STATED TASK 1:
Quote the food blog post word for word, beginning with the words containing "But now it’s" and ending with "for those tomatoes.".
STATED TASK 2:
Continue the food blog post from the point where it stops.
** START OF EXCERPT **
Pregnancy continues to interfere with my food blogging.
But now it’s meddling in a new and more creative way than morning sickness that’s not bad enough to complain about but was annoying enough to keep me from cooking anything interesting enough to write about. No, now it’s gotten sneakier.
A couple of weeks ago, I decided to have dinner waiting for Chris when he got home, in an attempt to make up for all the times he made dinner this spring when I wasn’t feeling up to it. I had a cucumber and several tomatoes–beautiful tomatoes, small Camparis as red as fire engines and hovering just at the apex of perfect, sweet ripeness–so something vaguely Greek/Mediterranean seemed the way to go. I turned to a box of falafel mix in the cupboard, but suddenly plain falafel fried up from a mix seemed too boring for those tomatoes.
** END OF EXCERPT **
** START OF RECORDS SUPPLIED **
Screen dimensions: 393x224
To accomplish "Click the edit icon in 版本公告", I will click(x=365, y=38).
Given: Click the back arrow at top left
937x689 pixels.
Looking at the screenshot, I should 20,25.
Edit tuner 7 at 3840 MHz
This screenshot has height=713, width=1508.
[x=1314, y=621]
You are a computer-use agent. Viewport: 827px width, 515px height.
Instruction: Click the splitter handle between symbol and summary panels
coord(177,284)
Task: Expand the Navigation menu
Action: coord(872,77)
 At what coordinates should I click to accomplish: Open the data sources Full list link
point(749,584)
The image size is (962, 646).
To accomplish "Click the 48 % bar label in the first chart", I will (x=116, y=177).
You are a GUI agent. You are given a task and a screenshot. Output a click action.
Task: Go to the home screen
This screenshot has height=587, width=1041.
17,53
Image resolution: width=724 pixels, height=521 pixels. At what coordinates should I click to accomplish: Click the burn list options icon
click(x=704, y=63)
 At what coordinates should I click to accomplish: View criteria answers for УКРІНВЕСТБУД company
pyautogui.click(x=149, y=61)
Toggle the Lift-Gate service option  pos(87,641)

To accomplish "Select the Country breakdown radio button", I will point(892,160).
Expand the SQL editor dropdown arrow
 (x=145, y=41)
** END OF RECORDS SUPPLIED **
FINAL RESULT 1:
But now it’s meddling in a new and more creative way than morning sickness that’s not bad enough to complain about but was annoying enough to keep me from cooking anything interesting enough to write about. No, now it’s gotten sneakier.
A couple of weeks ago, I decided to have dinner waiting for Chris when he got home, in an attempt to make up for all the times he made dinner this spring when I wasn’t feeling up to it. I had a cucumber and several tomatoes–beautiful tomatoes, small Camparis as red as fire engines and hovering just at the apex of perfect, sweet ripeness–so something vaguely Greek/Mediterranean seemed the way to go. I turned to a box of falafel mix in the cupboard, but suddenly plain falafel fried up from a mix seemed too boring for those tomatoes.

FINAL RESULT 2:
So I got creative. After getting a batch of potatoes bathed in olive oil, lemon juice, garlic and Greek spices in to the oven to roast, I halved the tomatoes and scooped out the watery seeds, just leaving the juicy yet still firm flesh behind. Kosher salt served both to season the insides of the tomatoes and encourage them to let down some of that juice once I turned them upside down on top of some folded paper towels. I oiled the pan and the tomatoes with more olive oil and spaced the red beauties out, cut sides up, and stuck them in with the potatoes to roast for, oh, about 15 or 20 minutes at 375-400 degrees (you see, I’ve already forgotten), until they had softened and sizzled and the kitchen was perfumed with their scent.
I used a bamboo skewer to pour the juices that had gathered in the bottom of each tomato half as it had baked. While they’d been in the oven, I’d mixed up some falafel and set it aside to absorb the water I’d added. I rolled the falafel into tiny balls, much smaller than I expected, and pressed it into each tomato. I think I also sprayed them with a bit more oil at that point, in the hope of simulating frying the falafel in a pan. Then I baked them again, this time at only 350 degrees but with the convection fan on in the hope of giving the falafel a golden, crisp top.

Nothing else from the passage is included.